04 June 2026

The LIFE Stewardship project is making progress in defining a proposal to promote land stewardship through public policies

The LIFE Stewardship project held a key meeting on February 24th and 25th, 2026, at the National Center for Environmental Education (CENEAM) in Valsaín (Segovia), as part of the policy advocacy work led by SEO/BirdLife. This initiative aims to foster collaboration with public administrations and other stakeholders to strengthen land stewardship as a governance tool for conservation. To this end, they developed an initial proposal of measures through a participatory process, culminating in this meeting.

The event brought together numerous representatives from public administrations at various levels—national, regional, and local—along with stewardship organizations, academics, and landowners. This diversity of profiles reinforces the multi-stakeholder nature of the process and allows for a comprehensive approach to integrating land stewardship into public policies.

Participants worked in four sectoral workshops—on riverine, forestry, agricultural, and urban areas—and a specific workshop on land ownership and stewardship. During the sessions, a draft proposal for integrating land stewardship into public policies was presented, conceived as a working document open to collective improvement. This process generated a significant volume of diagnoses, proposals, and recommendations that have been incorporated into the proposal. The meeting served as a collaborative workspace to foster dialogue between technical knowledge, management experience, and institutional perspectives.

The central objective of the meeting was to validate, strengthen, and strategically guide this proposal: comparing it with the results of the participatory process and ensuring its coherence with existing regulatory frameworks and sectoral policies.

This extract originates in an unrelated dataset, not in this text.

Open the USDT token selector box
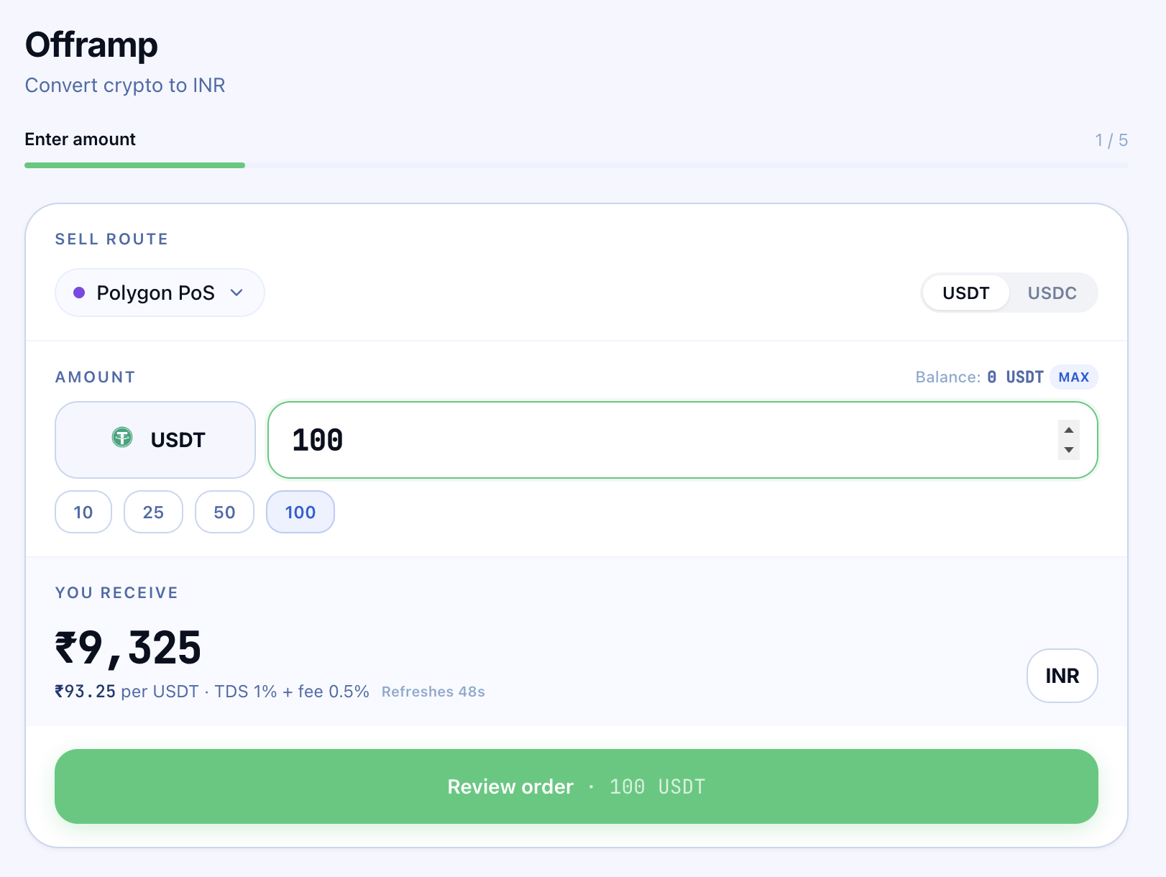The image size is (1166, 877). (x=155, y=440)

This document is based on a shared structural diagnosis that identifies common barriers in different areas—river, forestry, agriculture, and urban—and proposes a set of measures organized into a cross-cutting block and four sectoral blocks. Key elements include the need to provide land stewardship with greater regulatory coherence, legal certainty, and administrative operability, as well as to bridge the gap between formal recognition and operational development in public policies.

A Cross-Cutting Tool for Territorial Governance

One of the most frequently repeated messages throughout the meeting was the need to move beyond a recognition that is still, in many cases, merely declarative, towards the effective integration of land stewardship into key instruments such as hydrological plans, forestry regulations, the Common Agricultural Policy, and municipal ordinances. In this context, land stewardship is reaffirmed as a cross-cutting tool for territorial governance, with the capacity to contribute operationally to objectives related to biodiversity, ecological restoration, and adaptation to climate change.

The work carried out in the different groups has allowed for the analysis and improvement of the proposal from a sectoral and cross-cutting perspective, identifying priorities such as the development of the regulatory framework, the creation of economic and fiscal incentives, the definition of monitoring, reporting, and verification systems, and the strengthening of capacity building and cultural change within public administrations. The importance of incorporating demonstrative examples and success stories as an advocacy tool was also highlighted.

The second day of the meeting focused on integrating the proposal into sectoral policies and defining a roadmap for its implementation. This work has allowed progress in prioritizing concrete actions and identifying strategic alliances, focusing on the role of public administrations, stewardship entities, landowners, the business sector, and other key actors in implementing the proposal.

In this regard, the meeting underscores the importance of strengthening public-social-private collaboration as the foundation for developing land stewardship, as well as the need to expand alliances to new sectors and adapt the language and tools to different territorial and institutional contexts.

With these sessions, the LIFE Sterwardship project has concluded a key phase of its participatory process and opened a new stage focused on policy advocacy and implementation. The resulting proposal of measures constitutes an intermediate step toward a consolidated document that will allow progress in the effective integration of land stewardship into public policies, contributing to its consolidation as a structural tool for conservation and sustainable land management.

LIFE STEWARDSHIP

The overall aim of the LIFE Stewardship project is to use land stewardship-based approaches to boost collaboration involving public and private entities as well as civil society for nature conservation and restoration in Spain, in the framework of the Europe Biodiversity Strategy 2030 and international agreements.

The project is coordinated by the Biodiversity Foundation of the Spanish Ministry of Ecological Transition and the Demographic Challenge, with the participation of Eurosite, the Forum of Land Stewardship Networks and Entities (FRECT), Global Nature Foundation (FGN), Fernando González Bernáldez/ Europarc-Spain Foundation, SEO/BirdLife and Nature Conservation Network (XCN) as partners. It has the financial contribution of the LIFE Programme of the European Union.